**EXERCISE GOAL**
Output the first line below and each one after it, exactly, up to and including the line holding "Screen dimensions: 543x490". Pictures should not be copied.

[Collected data]
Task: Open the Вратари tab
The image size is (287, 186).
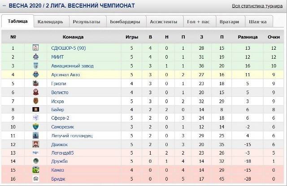Action: 229,22
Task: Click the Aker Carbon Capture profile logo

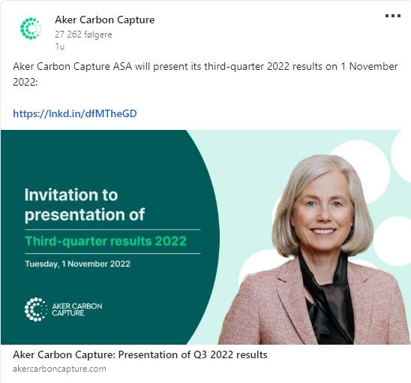Action: pos(31,29)
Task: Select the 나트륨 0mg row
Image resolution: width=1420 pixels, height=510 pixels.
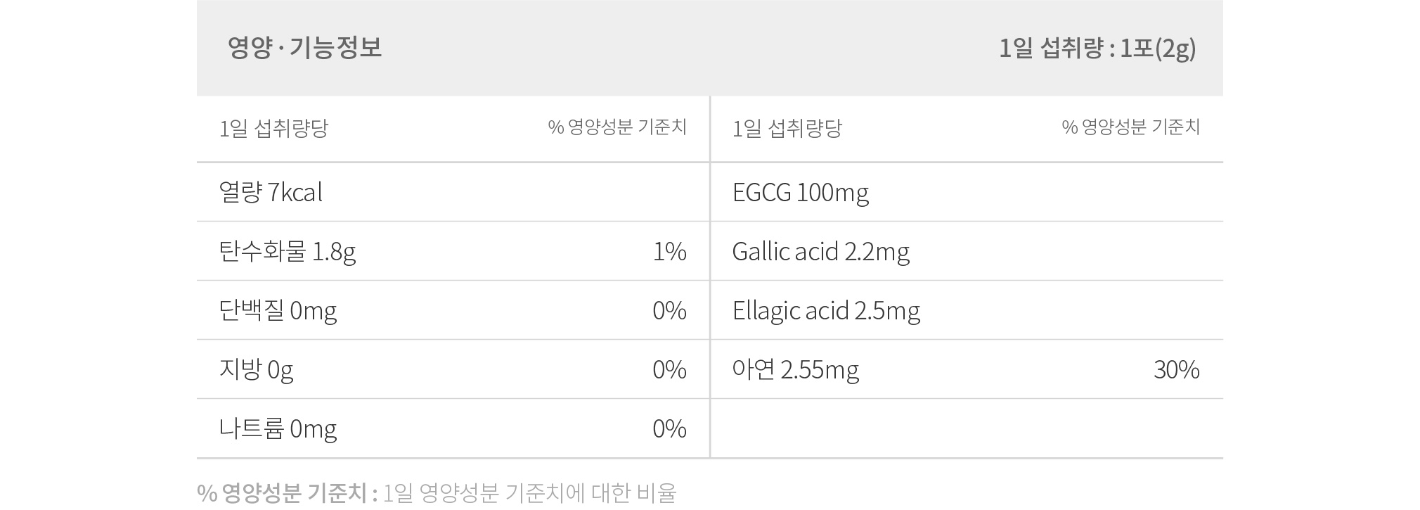Action: click(x=453, y=428)
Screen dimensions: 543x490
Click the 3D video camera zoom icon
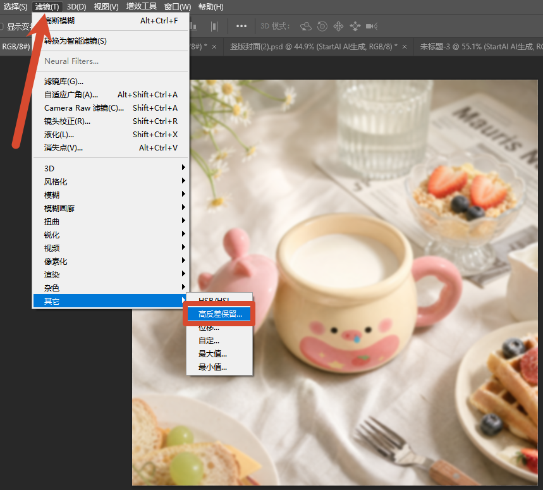pyautogui.click(x=372, y=27)
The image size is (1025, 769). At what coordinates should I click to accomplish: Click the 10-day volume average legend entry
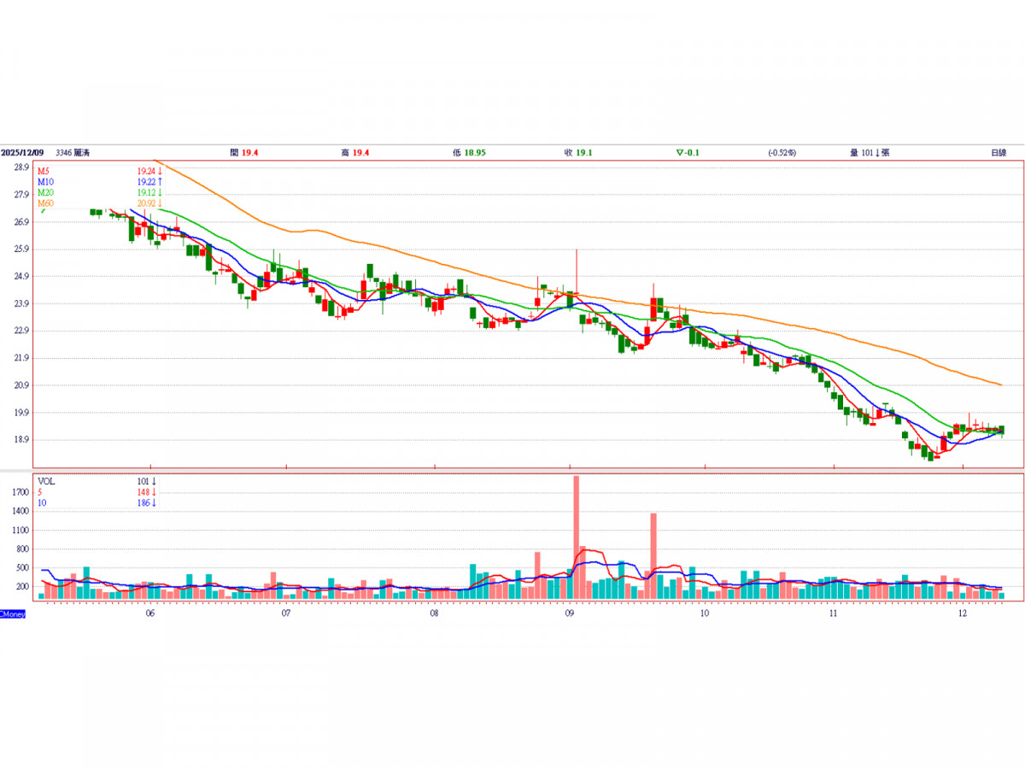pos(41,503)
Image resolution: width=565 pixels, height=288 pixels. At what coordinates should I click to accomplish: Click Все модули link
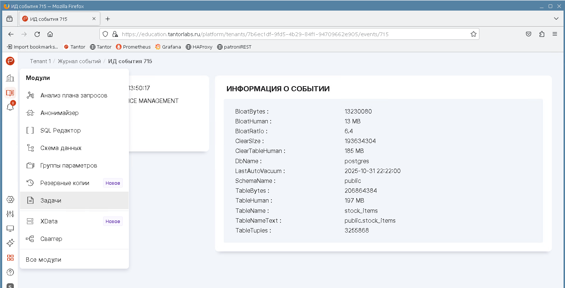click(x=43, y=260)
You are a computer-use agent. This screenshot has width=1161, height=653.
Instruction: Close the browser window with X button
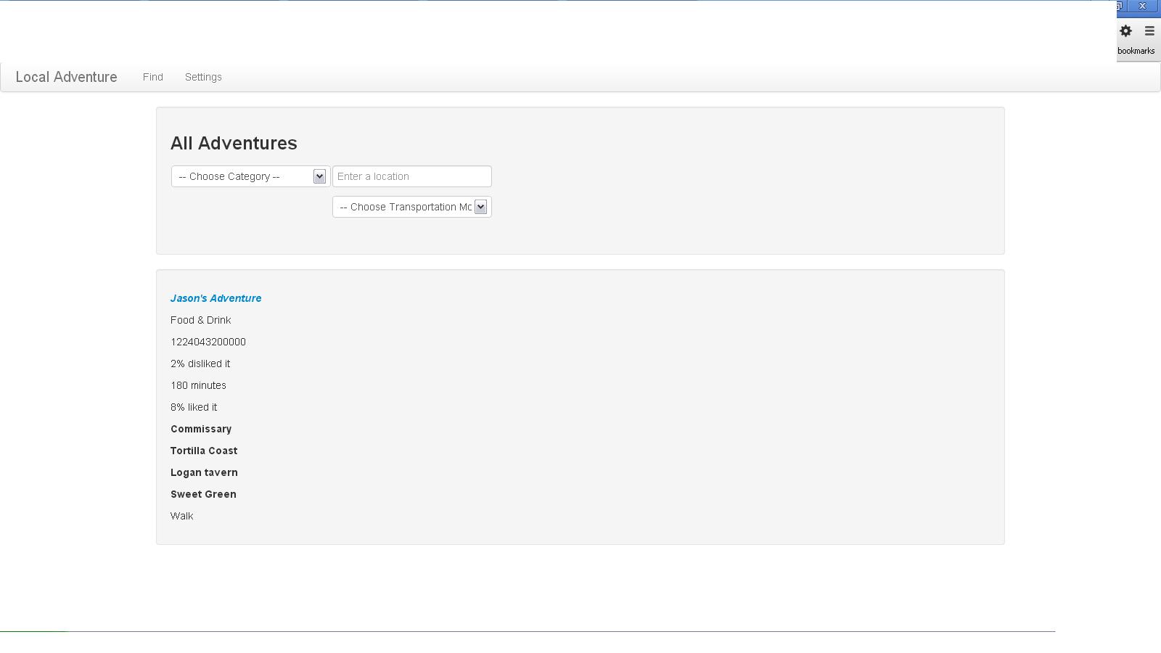click(x=1142, y=6)
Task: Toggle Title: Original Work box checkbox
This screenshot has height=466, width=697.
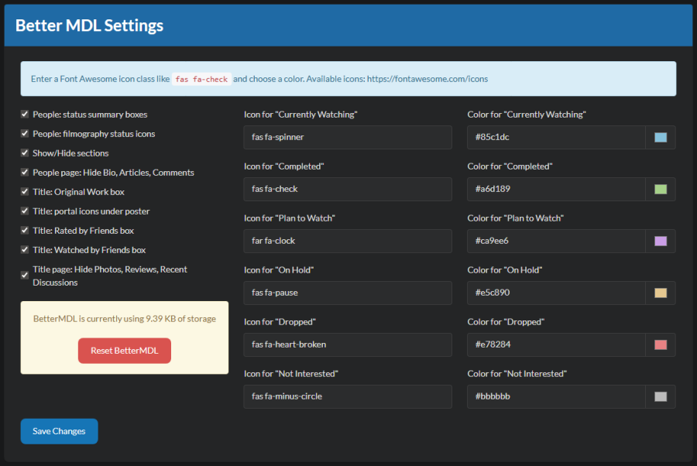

**EXERCISE RESPONSE**
Task: Open the Вратари tab
The image size is (287, 186).
Action: 229,22
Task: Click the Aker Carbon Capture profile logo

Action: pos(31,29)
Task: Select the 나트륨 0mg row
Image resolution: width=1420 pixels, height=510 pixels.
Action: click(x=453, y=428)
Screen dimensions: 543x490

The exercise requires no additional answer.